Suppose we need to test whether SSIS majors and AL majors have different baseline math abilities. Remember that we created a subsetted dataframe ealier that only includes SSIS and AL in the College variable. We called the new dataset SSIS_AL. This will come in handy now!
t.test(SSIS_AL$MathScore~SSIS_AL$College)
##
## Welch Two Sample t-test
##
## data: SSIS_AL$MathScore by SSIS_AL$College
## t = -1.6669, df = 30.404, p-value = 0.1058
## alternative hypothesis: true difference in means is not equal to 0
## 95 percent confidence interval:
## -8.5643623 0.8643623
## sample estimates:
## mean in group AL mean in group SSIS
## 76.45 80.30
One of the neat things about R being open-source software is that people are constantly developing new features. Some of those features are called ‘wrappers’ are are just used to make an existing function more user friendly. Someone wrote a wrapper for t.test
called independentSamplesTTest
that produces prettier output, and also reports Cohen’s d, a measure of effect size. This wrapper function is in the package lsr
.
independentSamplesTTest(MathScore~College, SSIS_AL)

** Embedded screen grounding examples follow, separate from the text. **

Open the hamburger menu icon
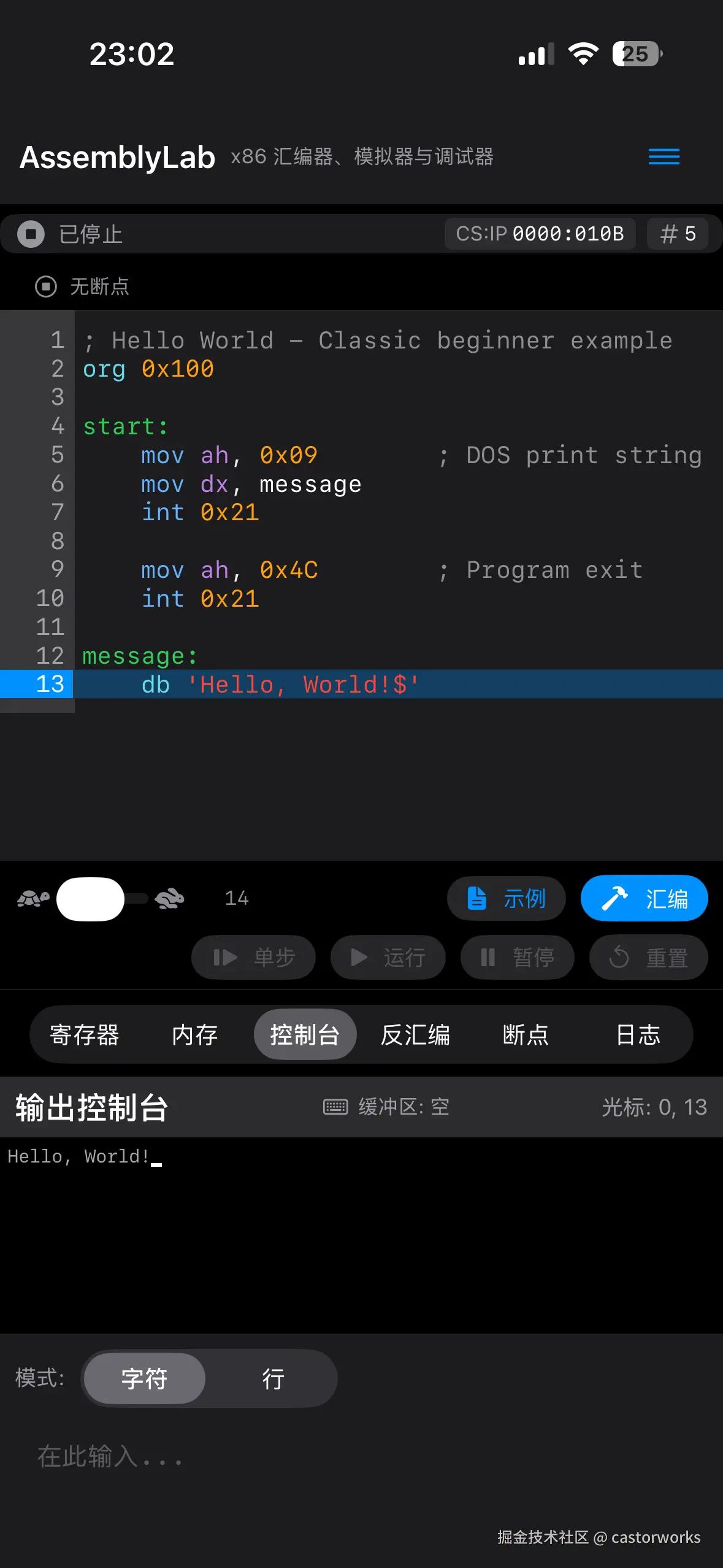The width and height of the screenshot is (723, 1568). (664, 157)
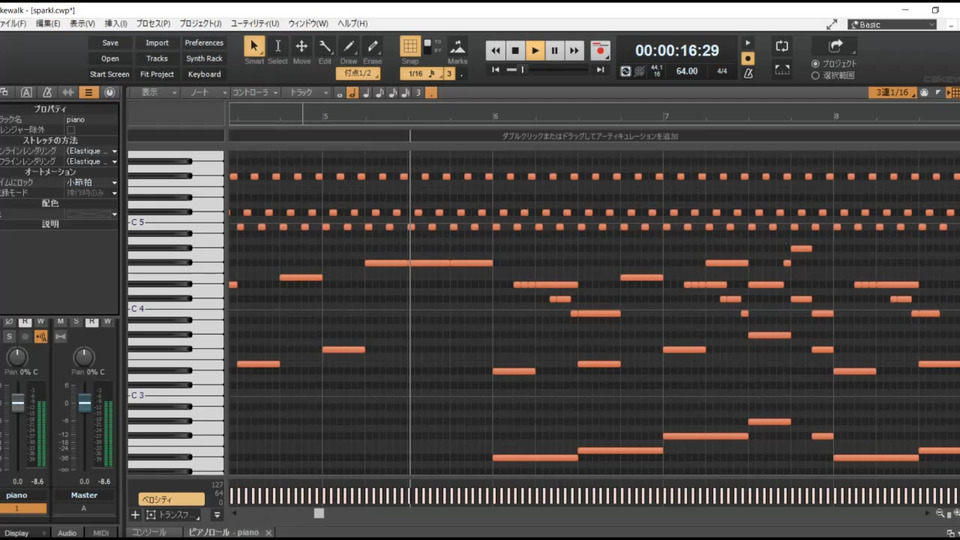The height and width of the screenshot is (540, 960).
Task: Toggle the loop on/off icon
Action: pos(781,47)
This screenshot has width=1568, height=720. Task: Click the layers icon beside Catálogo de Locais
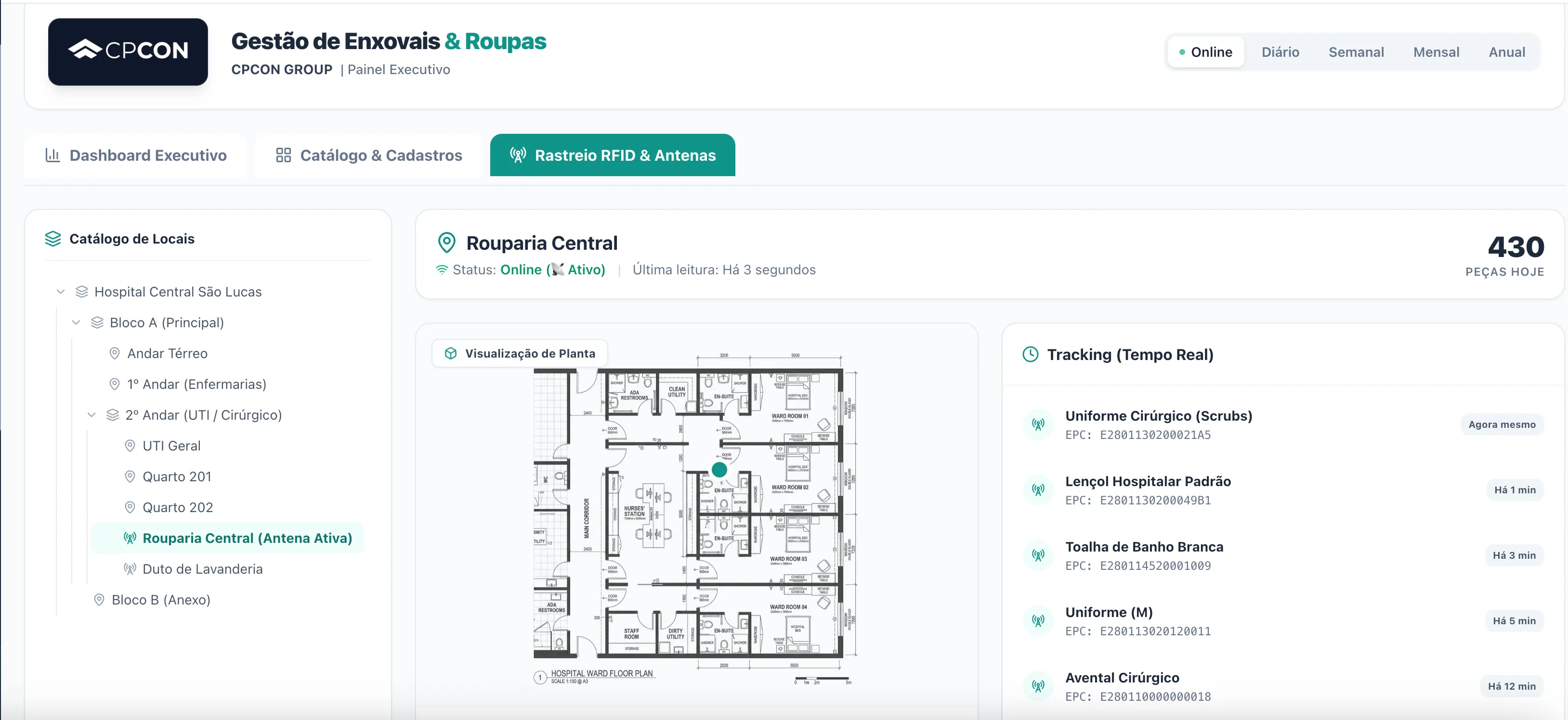(x=53, y=239)
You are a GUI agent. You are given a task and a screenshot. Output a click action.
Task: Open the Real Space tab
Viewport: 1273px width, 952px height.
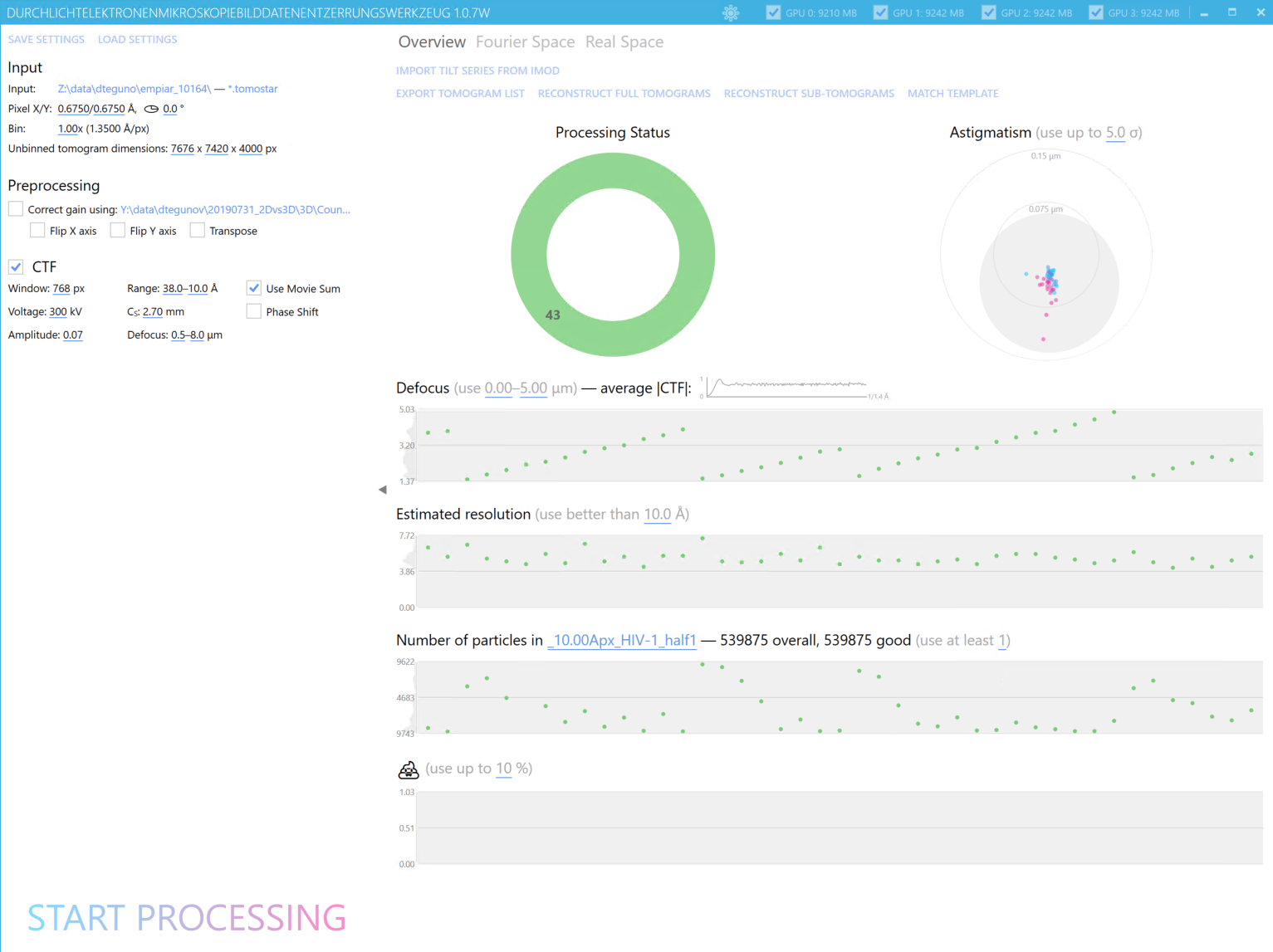click(x=624, y=42)

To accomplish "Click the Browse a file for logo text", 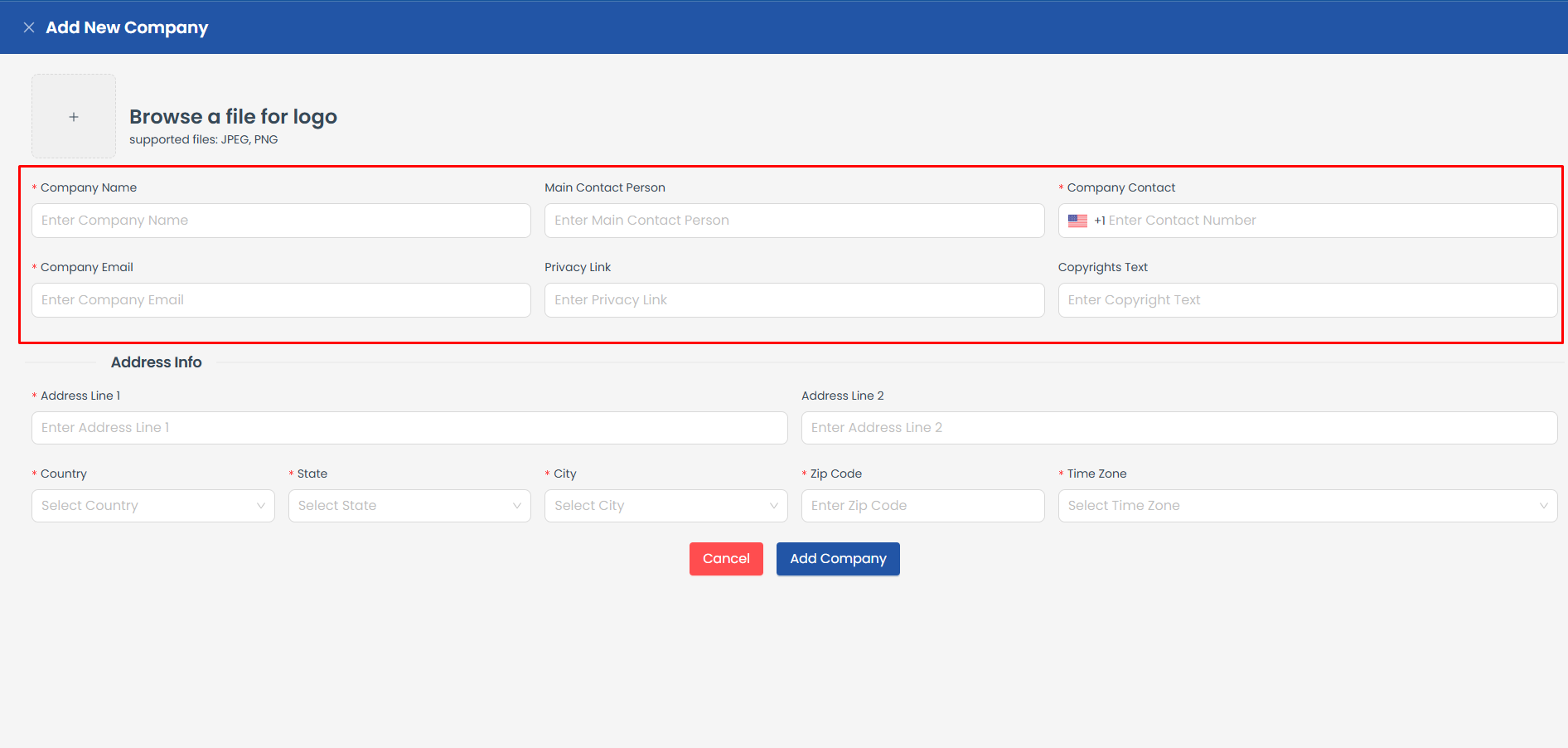I will (x=233, y=117).
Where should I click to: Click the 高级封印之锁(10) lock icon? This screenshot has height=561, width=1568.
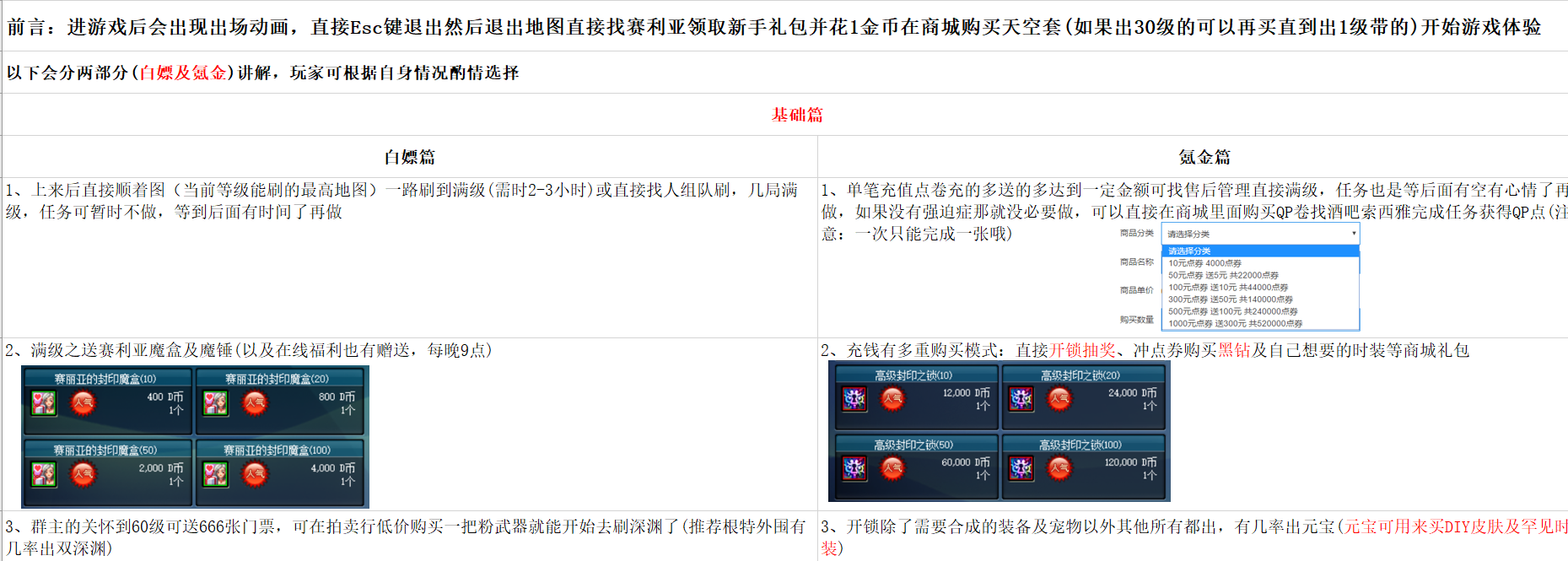[x=854, y=399]
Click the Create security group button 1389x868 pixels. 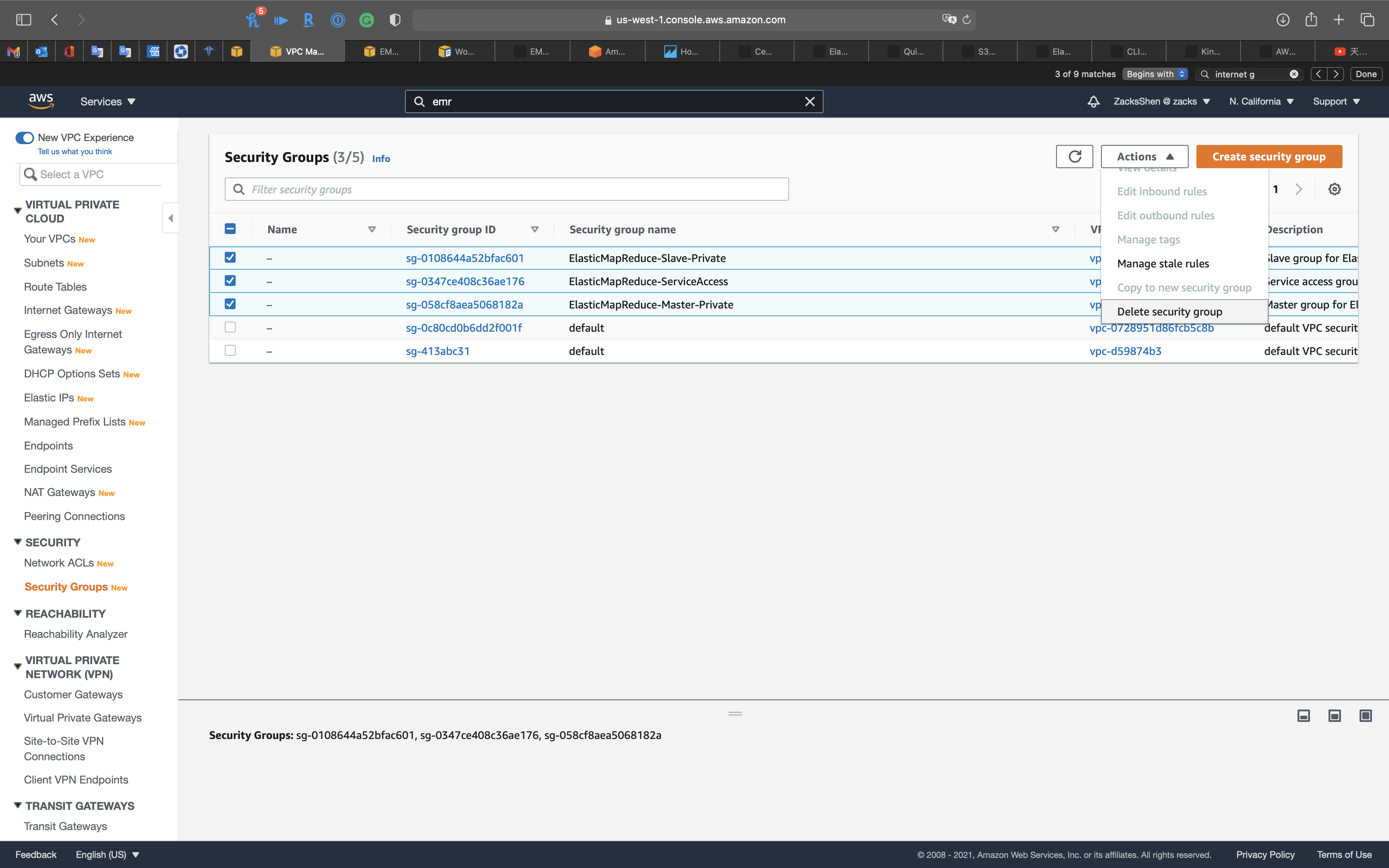tap(1268, 157)
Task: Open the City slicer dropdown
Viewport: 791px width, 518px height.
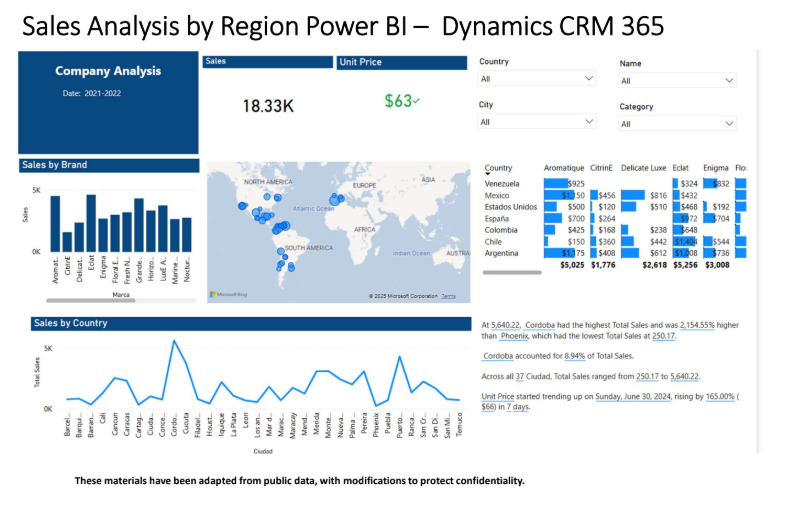Action: coord(537,122)
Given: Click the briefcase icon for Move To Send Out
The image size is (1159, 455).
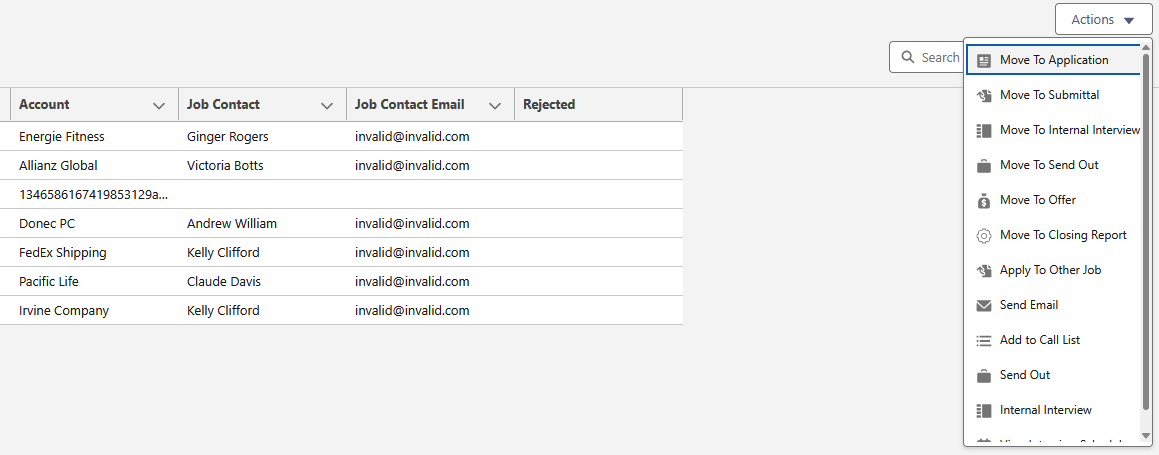Looking at the screenshot, I should point(983,165).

## Warning in independentSamplesTTest(MathScore ~ College, SSIS_AL): grouping
## variable has unused factor levels
##
## Welch's independent samples t-test
##
## Outcome variable: MathScore
## Grouping variable: College
##
## Descriptive statistics:
## AL SSIS
## mean 76.450 80.300
## std dev. 5.165 8.945
##
## Hypotheses:
## null: population means equal for both groups
## alternative: different population means in each group
##
## Test results:
## t-statistic: -1.667
## degrees of freedom: 30.404
## p-value: 0.106
##
## Other information:
## two-sided 95% confidence interval: [-8.564, 0.864]
## estimated effect size (Cohen's d): 0.527
We may want to test whether math scores significantly improved from the baseline test to the second assessment. Because the scores came from a single sample of people, taken at two time points, this research question calls for a dependent (or paired) samples t-test. We can modify the t.test
syntax to include the argument paired=TRUE
to conduct this test.
t.test(MathDat$MathScore, MathDat$MathAfter, paired=TRUE)
##
## Paired t-test
##
## data: MathDat$MathScore and MathDat$MathAfter
## t = -6.5905, df = 57, p-value = 1.527e-08
## alternative hypothesis: true difference in means is not equal to 0
## 95 percent confidence interval:
## -6.609131 -3.528800
## sample estimates:
## mean of the differences
## -5.068966
There is also a wrapper for the dependent test called pairedSamplesTTest
that is accessible once you’ve installed the lsr
package.
pairedSamplesTTest(~ MathScore + MathAfter, MathDat)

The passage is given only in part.